Jal got up from his station, tossing his earpiece at the screen, and took the few steps necessary to stand next to Kim. They were almost the same size, but that wouldn’t matter in a room full of Jal’s friends. “I don’t have the time to shut you up.”
“Please, can you just—” Kim began to say, but at Jal’s darkening expression the words dried up.
“Bring him over here,” said someone behind Jal’s back. “He’s got a nice mouth on him and I could use a break.” Laughter spread through the room. “This Chemoplastics final is killing me.”
Kim took a step back, and then another, until he was back in the hallway.
It was useless. None of them would help. They owed Sol, and she was gone, and nothing that happened past Transfer Day mattered to them. He tried another room, but a woman shoved him outside as soon as he opened his mouth. At the next room they wouldn’t even let him come in. No one wanted a brawl in the Compound, not today, not even the elders, but they weren’t going to let him keep making noise either.
He passed a few more rooms before turning back. He could try again later, maybe, after dinner. If he made himself enough of a nuisance maybe some of them would at least hear him out, eventually.
In the meantime maybe he could convince a few people in his building to take shifts, guard the entrance. He couldn’t imagine what the 942 would look like after last bell.
Of course he knew it wouldn’t last, even if they managed to protect themselves for a while. Next week, next month, the district would still have a kid for a Key, and everything would still be a mess.
He didn’t realize where he was until he heard someone call his name.
It was Dej.
“We waited,” she said. “You didn’t come.
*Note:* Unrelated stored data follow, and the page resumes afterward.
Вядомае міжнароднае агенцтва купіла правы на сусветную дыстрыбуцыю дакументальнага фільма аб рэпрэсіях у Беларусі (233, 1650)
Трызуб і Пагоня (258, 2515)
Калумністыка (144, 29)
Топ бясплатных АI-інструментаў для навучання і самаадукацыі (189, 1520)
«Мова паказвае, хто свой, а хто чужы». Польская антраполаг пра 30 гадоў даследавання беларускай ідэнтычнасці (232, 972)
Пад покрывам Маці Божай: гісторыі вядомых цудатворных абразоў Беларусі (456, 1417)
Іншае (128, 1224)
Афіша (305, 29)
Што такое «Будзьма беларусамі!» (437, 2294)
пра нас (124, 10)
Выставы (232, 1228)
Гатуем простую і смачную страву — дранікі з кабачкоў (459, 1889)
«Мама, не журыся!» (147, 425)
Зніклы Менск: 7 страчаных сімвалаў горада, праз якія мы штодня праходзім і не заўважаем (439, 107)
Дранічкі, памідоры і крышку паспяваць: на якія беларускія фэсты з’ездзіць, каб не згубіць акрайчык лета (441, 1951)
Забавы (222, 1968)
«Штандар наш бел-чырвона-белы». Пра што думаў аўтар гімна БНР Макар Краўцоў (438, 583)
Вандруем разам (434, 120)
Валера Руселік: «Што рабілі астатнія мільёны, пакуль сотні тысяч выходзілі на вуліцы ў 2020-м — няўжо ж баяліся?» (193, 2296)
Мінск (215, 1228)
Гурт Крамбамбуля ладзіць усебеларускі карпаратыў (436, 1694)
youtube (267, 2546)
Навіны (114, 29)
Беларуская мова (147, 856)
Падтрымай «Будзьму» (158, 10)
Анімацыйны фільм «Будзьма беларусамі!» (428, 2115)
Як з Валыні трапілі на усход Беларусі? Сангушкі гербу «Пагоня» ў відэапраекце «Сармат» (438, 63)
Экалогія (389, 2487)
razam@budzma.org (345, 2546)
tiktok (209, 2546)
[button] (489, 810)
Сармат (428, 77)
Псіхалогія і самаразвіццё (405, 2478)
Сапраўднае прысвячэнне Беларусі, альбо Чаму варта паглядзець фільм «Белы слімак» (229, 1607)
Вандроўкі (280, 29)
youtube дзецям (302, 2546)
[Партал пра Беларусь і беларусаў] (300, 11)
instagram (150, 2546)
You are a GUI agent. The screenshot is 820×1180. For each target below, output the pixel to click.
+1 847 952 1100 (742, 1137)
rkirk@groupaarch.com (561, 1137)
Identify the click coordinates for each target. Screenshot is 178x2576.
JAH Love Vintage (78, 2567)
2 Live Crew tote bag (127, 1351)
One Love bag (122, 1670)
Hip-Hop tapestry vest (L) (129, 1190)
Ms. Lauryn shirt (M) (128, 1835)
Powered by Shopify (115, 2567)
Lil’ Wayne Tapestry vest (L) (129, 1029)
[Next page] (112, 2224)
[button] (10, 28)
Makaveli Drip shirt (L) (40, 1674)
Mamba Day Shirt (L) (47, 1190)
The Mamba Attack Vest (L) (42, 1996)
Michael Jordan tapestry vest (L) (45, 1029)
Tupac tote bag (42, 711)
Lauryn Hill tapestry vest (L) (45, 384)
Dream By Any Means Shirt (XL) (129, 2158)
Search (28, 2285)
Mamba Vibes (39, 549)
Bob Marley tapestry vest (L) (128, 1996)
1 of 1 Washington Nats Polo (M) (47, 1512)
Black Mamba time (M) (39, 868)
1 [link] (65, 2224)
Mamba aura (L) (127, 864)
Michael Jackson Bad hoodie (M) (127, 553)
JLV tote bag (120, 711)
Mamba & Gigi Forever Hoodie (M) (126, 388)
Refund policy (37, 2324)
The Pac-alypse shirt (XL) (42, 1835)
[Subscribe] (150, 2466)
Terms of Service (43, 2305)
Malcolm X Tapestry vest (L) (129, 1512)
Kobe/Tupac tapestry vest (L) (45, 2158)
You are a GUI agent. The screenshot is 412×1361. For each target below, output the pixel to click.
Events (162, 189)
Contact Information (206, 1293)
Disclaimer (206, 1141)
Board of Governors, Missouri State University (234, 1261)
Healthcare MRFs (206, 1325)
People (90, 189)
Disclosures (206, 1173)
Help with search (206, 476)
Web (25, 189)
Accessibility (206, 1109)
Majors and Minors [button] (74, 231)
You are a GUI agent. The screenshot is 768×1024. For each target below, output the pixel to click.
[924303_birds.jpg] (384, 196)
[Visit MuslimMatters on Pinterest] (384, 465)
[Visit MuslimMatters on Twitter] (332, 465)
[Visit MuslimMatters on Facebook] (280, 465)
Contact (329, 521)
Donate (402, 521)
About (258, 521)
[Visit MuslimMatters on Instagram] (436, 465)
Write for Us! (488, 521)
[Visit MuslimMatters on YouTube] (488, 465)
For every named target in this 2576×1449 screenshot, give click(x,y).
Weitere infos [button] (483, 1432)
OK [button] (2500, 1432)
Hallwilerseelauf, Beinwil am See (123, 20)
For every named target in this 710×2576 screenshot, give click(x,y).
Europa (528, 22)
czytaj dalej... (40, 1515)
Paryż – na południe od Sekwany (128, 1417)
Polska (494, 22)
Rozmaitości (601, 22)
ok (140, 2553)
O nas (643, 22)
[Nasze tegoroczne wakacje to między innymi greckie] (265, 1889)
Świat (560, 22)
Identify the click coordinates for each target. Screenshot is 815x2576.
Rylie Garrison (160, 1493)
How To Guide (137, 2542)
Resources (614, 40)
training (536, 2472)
After first bell… it was better to be here.”
They stood in a peripheral corridor, next to an emergency door to the infirmary. The orange light next to the lock blinked on and off. Dej ran her fingers over the slot intended for the Key’s card.
“He’s better, now. Studying,” she said, before he could ask about Tyen.
Kim nodded. He’d let her deal with the chaos alone all morning, and for what? “I’m sorry.”
She shrugged, looking at her boots.
“Everything is just…” Kim said, taking a long breath.
Dej nodded and started walking. Kim followed. She’d probably picked a classroom for the day by now.
“You think,” she said, walking a few steps ahead of him, “if we’d been assigned to some other district, would it still be like this?”
Kim thought about it for a moment before a new realization chased everything else out of his head.
He stopped.
“The deal,” he said, quietly, as Dej turned to look at him. “I have to call off the deal with the other Key.”